The light looks inside a molecule

In the other research, the highest level of resolution achieved so far with light has been achieved. The management of the research has been carried out by researchers from the Chinese University of Science and Technology (USTC), in which CFM researcher and DIPC Javier Aizpurua participated.

The combination of tunnel effect microscopy and Raman spectroscopy has allowed to represent a single molecule of scale less than 1 nm. “At first we did not expect to achieve such a resolution,” says DIPC researcher Javier Aizpurua. In fact, with the light itself, due to the diffraction limit, it is not possible to separate objects under 200 nm. “Raman spectroscopy is a very special technology that allowed to separate objects up to 10 nm. We, however, have improved this level of resolution ten times.”

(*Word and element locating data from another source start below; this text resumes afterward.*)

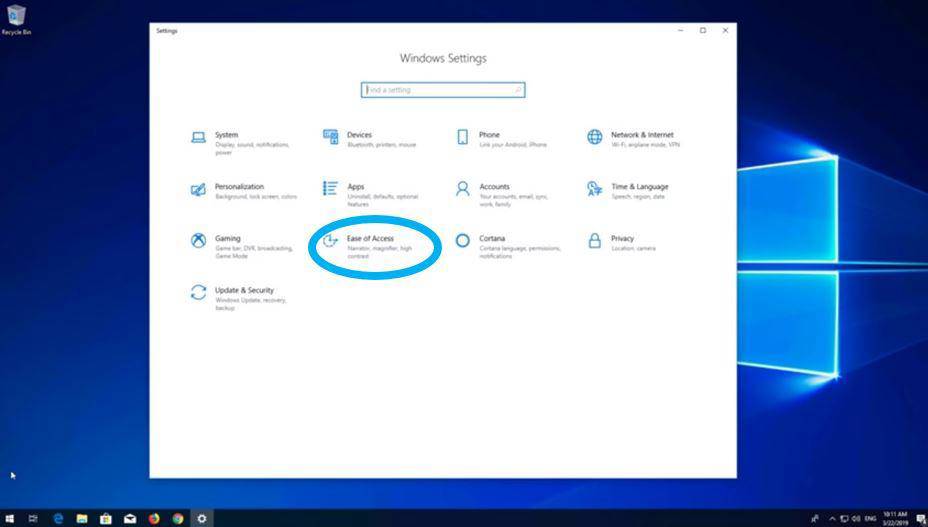Select the Gaming settings icon

pyautogui.click(x=198, y=241)
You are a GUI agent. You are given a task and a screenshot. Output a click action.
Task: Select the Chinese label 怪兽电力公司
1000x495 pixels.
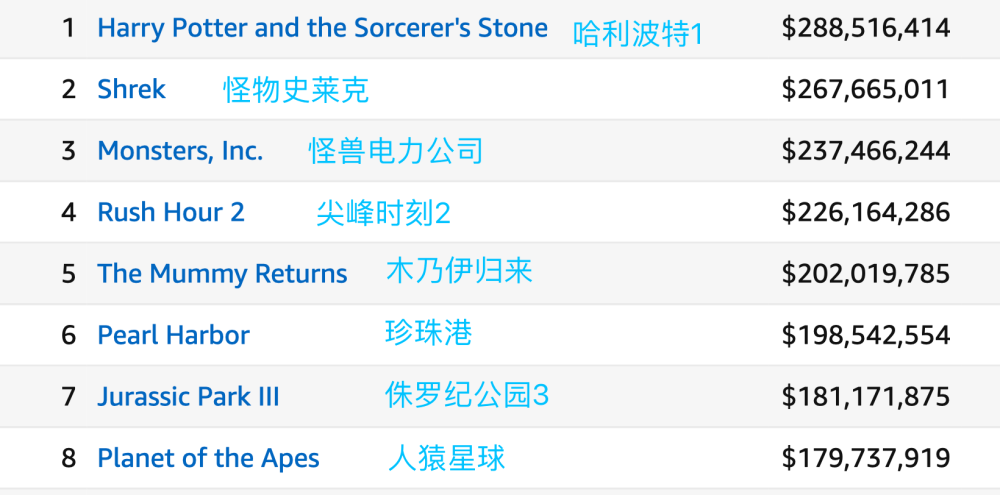click(x=396, y=151)
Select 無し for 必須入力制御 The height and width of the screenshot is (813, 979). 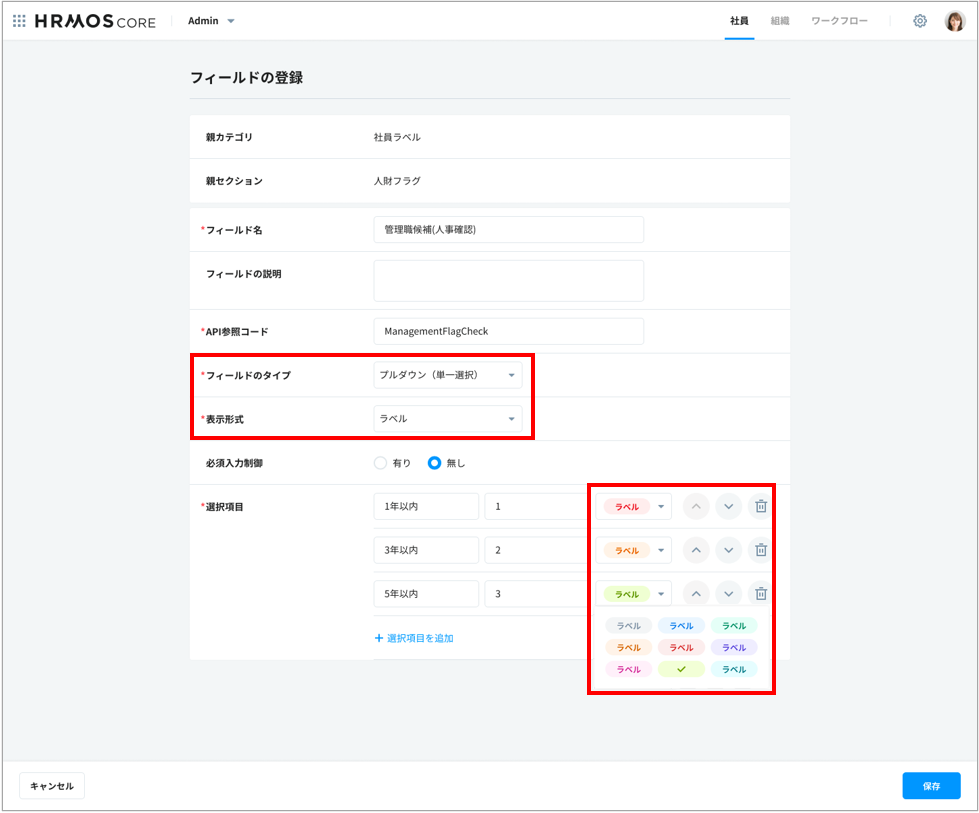pos(435,463)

They had to work in very special conditions to achieve a resolution of 1 nm: The tunnel effect microscope has been installed in ultra-fast and low-temperature vacuum conditions, combining it with the large Raman surface spectroscopy. “The sum of both produces a non-linear effect from which we return to receive a signal in such high resolution,” explains Aizpurua. In short, the light instead of hitting directly against the object, strikes against the microscope tip and produces a vibration in the molecule below. Well, by synchronizing this vibration with the vibration of the microscope's extreme electrons, an optical signal can be obtained with a resolution lower than a nanometer.

This level of resolution has only been possible to date by using electrons as a probe. “However, with the current technique, in addition to the high-resolution image, we can know which molecules we are representing. Because of its chemical structure, the molecules vibrate in one way or another,” explains Aizpurua.